By Don Armstrong
Our job as regional coordinators for the Asia–Pacific region takes on many forms, and many of the things we are involved in do not make for particularly interesting reading. But often, in the course of working with our national leaders to strengthen and grow the Church of God in Asia, we hear stories that inspire us and remind us of the caliber of people who benefit from the not-so-glamorous parts of our job.
Last month was the annual business meeting combined with a pastors’ meeting for the Church of God in Sri Lanka. There were several days of meetings in hot, sticky rooms on molded plastic chairs. Again, while important, that definitely falls into the category of uninteresting material for a newsletter. But after the meetings, and usually over a cup of hot tea, came opportunities to talk with pastors.
Pastor Nilanga is one of our newest pastors, and I was glad to get a chance to know more about him and his call to ministry in a country that is increasingly hostile to Christianity. When I asked him about his background, the reply I got was more than I expected from a quiet young man. Nilanga’s experience with opposition to the gospel started as soon as he became a Christian. His father immediately threw him out of the house, not wanting Christianity to taint their Buddhist home and thereby cause the family to lose merit in the next life.

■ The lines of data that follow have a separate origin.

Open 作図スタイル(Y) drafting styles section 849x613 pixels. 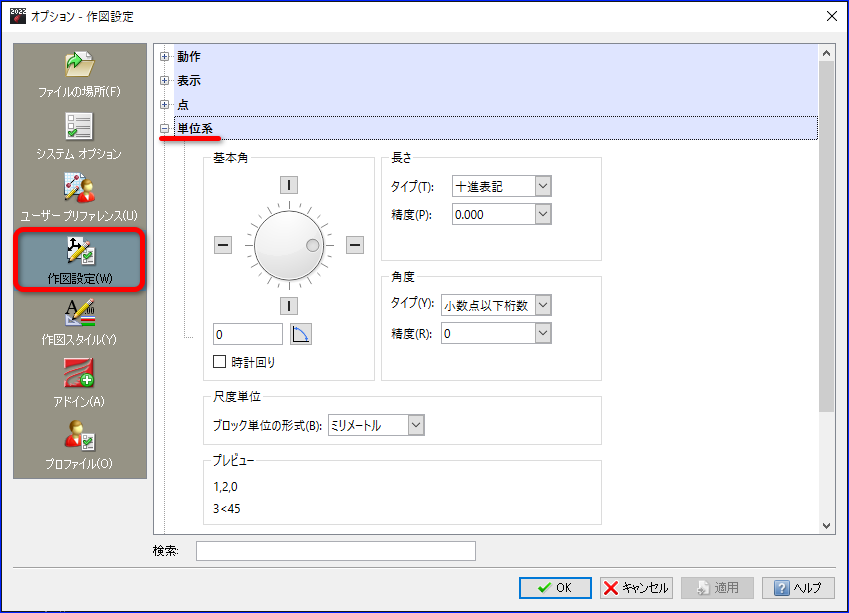[80, 323]
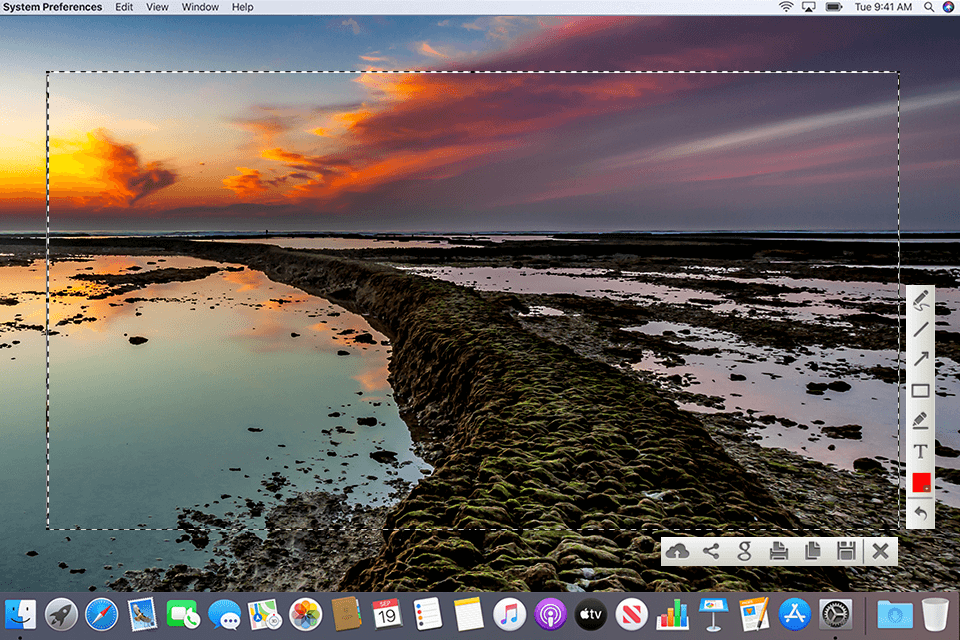Share the screenshot to social networks
The width and height of the screenshot is (960, 640).
point(712,550)
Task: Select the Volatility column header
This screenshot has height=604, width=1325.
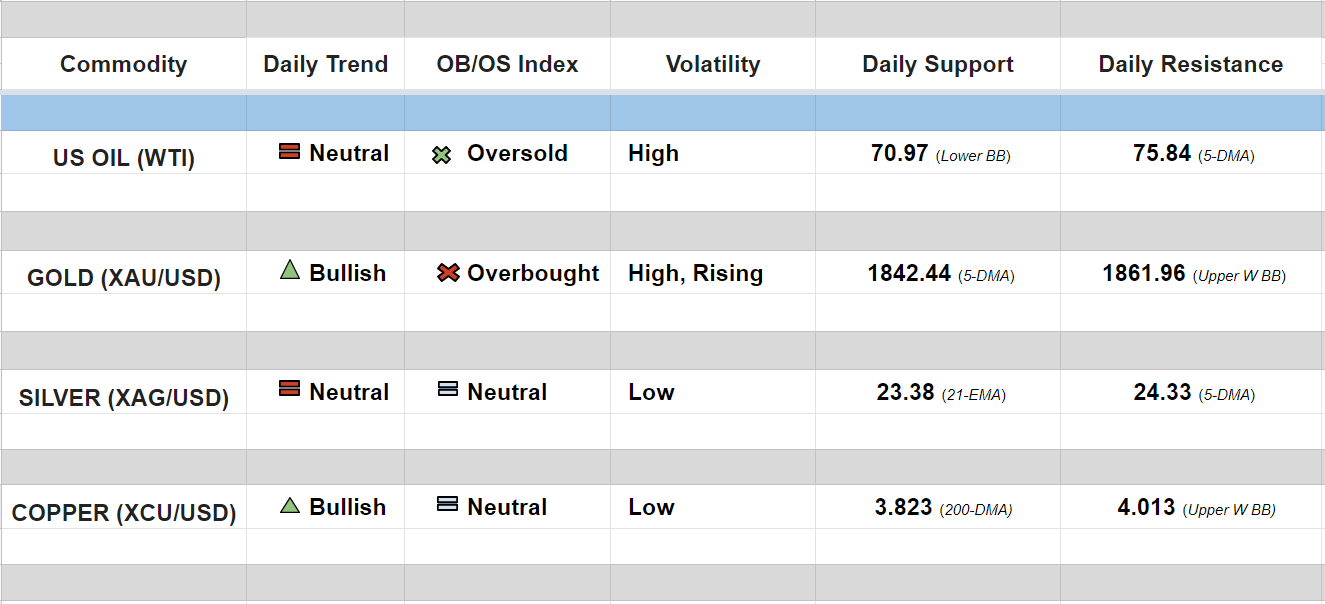Action: pos(712,64)
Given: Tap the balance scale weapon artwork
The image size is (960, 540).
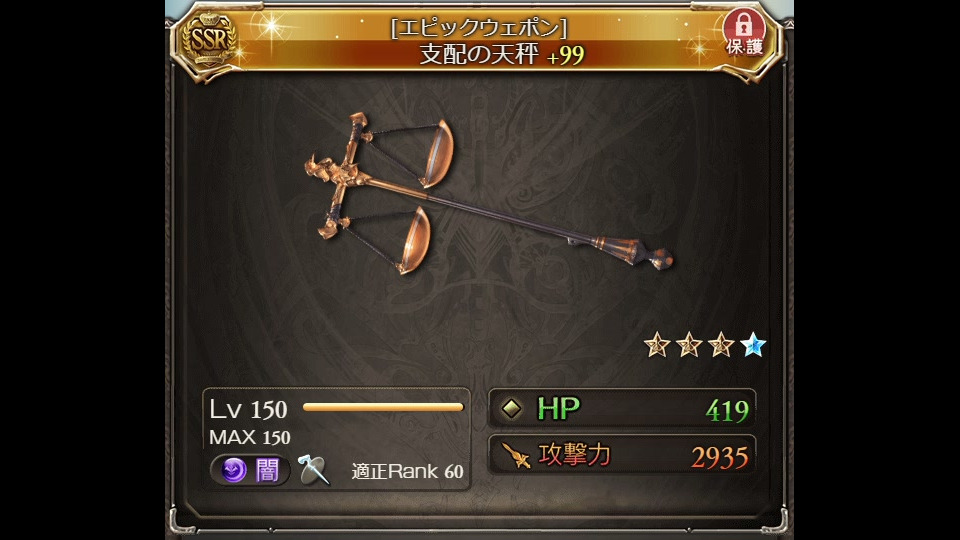Looking at the screenshot, I should [x=488, y=193].
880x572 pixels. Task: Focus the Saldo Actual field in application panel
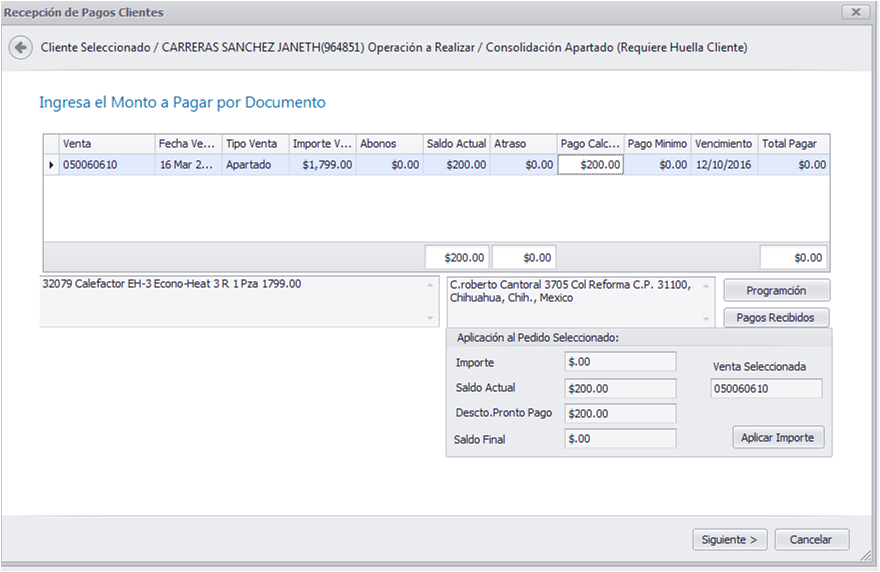click(x=620, y=388)
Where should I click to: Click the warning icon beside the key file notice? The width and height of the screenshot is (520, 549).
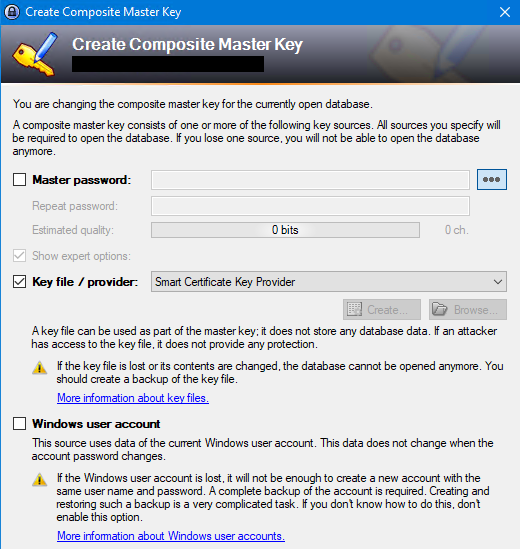(x=40, y=368)
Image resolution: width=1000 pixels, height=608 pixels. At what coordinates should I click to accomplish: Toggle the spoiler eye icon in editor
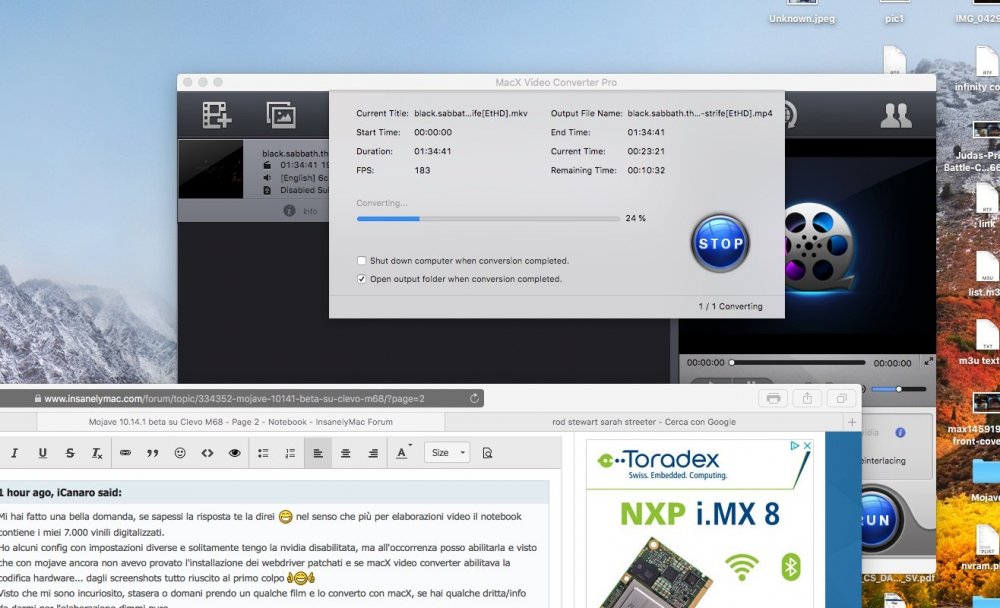235,453

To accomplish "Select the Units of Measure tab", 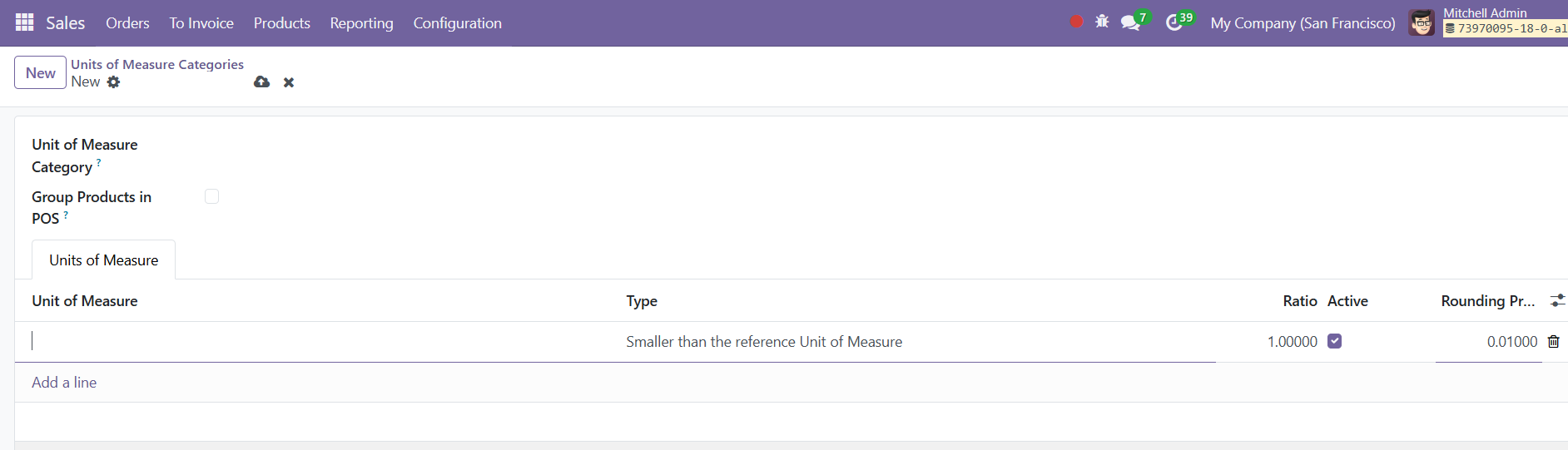I will pyautogui.click(x=103, y=260).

Having just graduated from high school, Pastor Nilanga had no means to support himself and ended up living on the streets of the village in a large cardboard box. This was a difficult adjustment, but he says he felt the strong presence of the Lord with him, and it was very clear that he was to serve God, not Buddha. He began to talk about Jesus to anyone who would listen, but soon the people of the village chased him away, throwing firecrackers at him. Nilanga later learned that his removal was ordered by local Buddhist monk.
Nilanga went to spread the gospel in another village, but the mayor treated him harshly. Nilanga spoke at length with the mayor about Jesus and how prayer could change his life, but the mayor continued to shout at him, ordering the evangelism to stop. It was not long, however, before the mayor came back to him and asked for prayer to be delivered from witchcraft and the spell that had been placed on him. The mayor became a frequent night visitor as he experienced the power of God in answered prayer. He wanted to know more, and eventually the mayor brought his whole family to meet the man in the cardboard box.
God’s plan for Nilanga continued to unfold as he soon enrolled in a theological college and trained to be a pastor. Today, he pastors a Church of God congregation where the village mayor—and now the former village drunk as well—are leaders in the church!
When I asked my initial question, I was not expecting to hear such an incredible story or to feel so humbled by a man who was willing to live in a box in order to live out his Christian faith. When people like this are the ones in the trenches, it puts sweating on hard plastic chairs into perspective and makes the things we do to ensure a healthy church structure worth it.
Please pray for us and for the church in Sri Lanka as we work on financial issues with them and a major leadership transition in the near future.